CMAQ uses time-varying vegetation coverage, soil moisture and wind speed from the meteorological model, WRF. The vegetation coverage in WRF can vary depending on the configuration. In WRFv4.1+, the Pleim-Xiu land-surface model (PX LSM) was modified to provide CMAQ vegetation fraction (VEGF_PX in WRF renamed VEG in MCIP) from either the old fractional landuse weighting table lookup method (pxlsm_modis_veg = 0), or a new option where vegetation fraction is directly read from the monthly MODIS derived vegetation coverage (pxlsm_modis_veg = 1) found in the wrflowinp_d0* file(s). This was done because in recent years WRF has provided high resolution ~1 km monthly vegetation coverage that is more accurate than tables. Updates are backward compatible with older version of MCIP or WRF as long as VEG and VEGF_PX/VEGFRA are in those files. If users employ a different land surface model like the NOAH LSM, MCIP will assign the values of VEGFRA in WRF to VEG for CMAQ and the dust module will operate the same. Using the MODIS data in WRF via the new PX vegetation option provides the dust model a more accurate representation of vegetation in regions where windblown dust most occurs.

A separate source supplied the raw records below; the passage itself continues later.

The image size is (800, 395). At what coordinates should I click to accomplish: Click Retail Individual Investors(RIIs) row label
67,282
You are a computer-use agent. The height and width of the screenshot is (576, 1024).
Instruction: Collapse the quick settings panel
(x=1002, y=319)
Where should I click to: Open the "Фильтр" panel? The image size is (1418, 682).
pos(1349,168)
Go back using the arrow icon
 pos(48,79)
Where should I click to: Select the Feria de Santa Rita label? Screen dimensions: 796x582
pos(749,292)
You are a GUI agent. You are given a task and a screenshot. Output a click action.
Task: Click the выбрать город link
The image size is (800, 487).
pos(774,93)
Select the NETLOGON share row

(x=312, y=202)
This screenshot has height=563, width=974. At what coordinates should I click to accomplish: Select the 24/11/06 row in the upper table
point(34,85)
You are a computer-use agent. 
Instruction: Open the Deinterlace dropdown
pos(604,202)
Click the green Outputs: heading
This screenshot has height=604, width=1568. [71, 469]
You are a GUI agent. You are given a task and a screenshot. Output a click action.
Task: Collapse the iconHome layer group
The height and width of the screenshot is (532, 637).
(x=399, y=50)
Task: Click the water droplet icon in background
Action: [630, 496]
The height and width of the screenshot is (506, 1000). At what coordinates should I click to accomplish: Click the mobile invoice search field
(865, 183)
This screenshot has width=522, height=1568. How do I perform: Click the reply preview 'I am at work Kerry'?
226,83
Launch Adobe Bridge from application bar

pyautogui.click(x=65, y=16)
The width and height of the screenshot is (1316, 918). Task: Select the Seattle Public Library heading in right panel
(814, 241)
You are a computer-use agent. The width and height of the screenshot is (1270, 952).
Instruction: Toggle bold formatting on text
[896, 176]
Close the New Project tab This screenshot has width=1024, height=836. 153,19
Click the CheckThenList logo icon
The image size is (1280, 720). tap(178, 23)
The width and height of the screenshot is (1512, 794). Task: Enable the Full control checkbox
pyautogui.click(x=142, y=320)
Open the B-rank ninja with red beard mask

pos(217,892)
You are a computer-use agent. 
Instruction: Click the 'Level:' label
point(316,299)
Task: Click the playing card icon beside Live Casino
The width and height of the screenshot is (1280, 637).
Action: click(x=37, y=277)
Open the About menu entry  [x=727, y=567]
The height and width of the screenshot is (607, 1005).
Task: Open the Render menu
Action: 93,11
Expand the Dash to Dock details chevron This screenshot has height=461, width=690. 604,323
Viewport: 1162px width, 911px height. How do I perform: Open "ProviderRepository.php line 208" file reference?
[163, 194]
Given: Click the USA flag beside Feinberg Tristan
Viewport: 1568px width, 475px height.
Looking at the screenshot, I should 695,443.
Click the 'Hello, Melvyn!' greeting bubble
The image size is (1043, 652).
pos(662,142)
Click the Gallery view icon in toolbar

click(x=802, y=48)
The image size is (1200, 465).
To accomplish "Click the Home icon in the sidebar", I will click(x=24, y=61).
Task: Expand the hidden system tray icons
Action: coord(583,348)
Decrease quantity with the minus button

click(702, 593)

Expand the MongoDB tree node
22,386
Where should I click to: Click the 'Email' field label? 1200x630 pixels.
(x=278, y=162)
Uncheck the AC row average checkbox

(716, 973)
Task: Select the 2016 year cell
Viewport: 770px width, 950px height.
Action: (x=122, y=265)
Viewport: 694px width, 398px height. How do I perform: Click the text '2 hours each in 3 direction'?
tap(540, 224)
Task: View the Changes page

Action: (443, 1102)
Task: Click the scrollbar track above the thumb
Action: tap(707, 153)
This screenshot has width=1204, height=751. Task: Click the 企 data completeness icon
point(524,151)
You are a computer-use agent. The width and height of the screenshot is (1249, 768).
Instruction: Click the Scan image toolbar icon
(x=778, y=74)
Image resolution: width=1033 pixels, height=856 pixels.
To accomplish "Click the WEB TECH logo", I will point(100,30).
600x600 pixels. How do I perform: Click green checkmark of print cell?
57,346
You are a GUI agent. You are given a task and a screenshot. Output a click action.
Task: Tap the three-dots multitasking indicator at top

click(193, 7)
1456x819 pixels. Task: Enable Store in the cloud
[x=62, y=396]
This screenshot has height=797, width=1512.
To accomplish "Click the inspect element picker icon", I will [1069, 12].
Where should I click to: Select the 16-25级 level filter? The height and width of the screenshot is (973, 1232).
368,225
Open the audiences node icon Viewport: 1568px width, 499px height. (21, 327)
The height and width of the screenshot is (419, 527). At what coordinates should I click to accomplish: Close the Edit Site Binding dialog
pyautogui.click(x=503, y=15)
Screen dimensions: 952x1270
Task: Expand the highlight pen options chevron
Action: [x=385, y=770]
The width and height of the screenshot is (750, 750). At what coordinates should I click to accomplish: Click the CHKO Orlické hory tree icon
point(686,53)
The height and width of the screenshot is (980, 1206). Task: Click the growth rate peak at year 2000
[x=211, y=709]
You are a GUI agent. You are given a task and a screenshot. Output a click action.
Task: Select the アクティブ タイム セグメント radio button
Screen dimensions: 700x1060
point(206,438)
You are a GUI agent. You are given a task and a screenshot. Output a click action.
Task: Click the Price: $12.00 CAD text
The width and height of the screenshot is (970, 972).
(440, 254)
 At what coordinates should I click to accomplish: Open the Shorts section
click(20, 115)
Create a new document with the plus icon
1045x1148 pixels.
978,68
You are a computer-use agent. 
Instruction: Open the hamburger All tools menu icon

The CMAQ windblown dust module optionally utilizes additional land use information beyond the land use information contained in the MCIP files. This optional additional land use information is generally available for North American domains only and is provided by specifying two (DUST_LU_1 and DUST_LU_2) additional input data files. See Chapter 4 for more information on these optional model input files. If these optional additional input files are not available (e.g. for a hemispheric modeling domain), the windblown dust module can function with only the land use information contained in the MCIP files. See Appendix A on further information on how to specify the land use information for the windblown dust module.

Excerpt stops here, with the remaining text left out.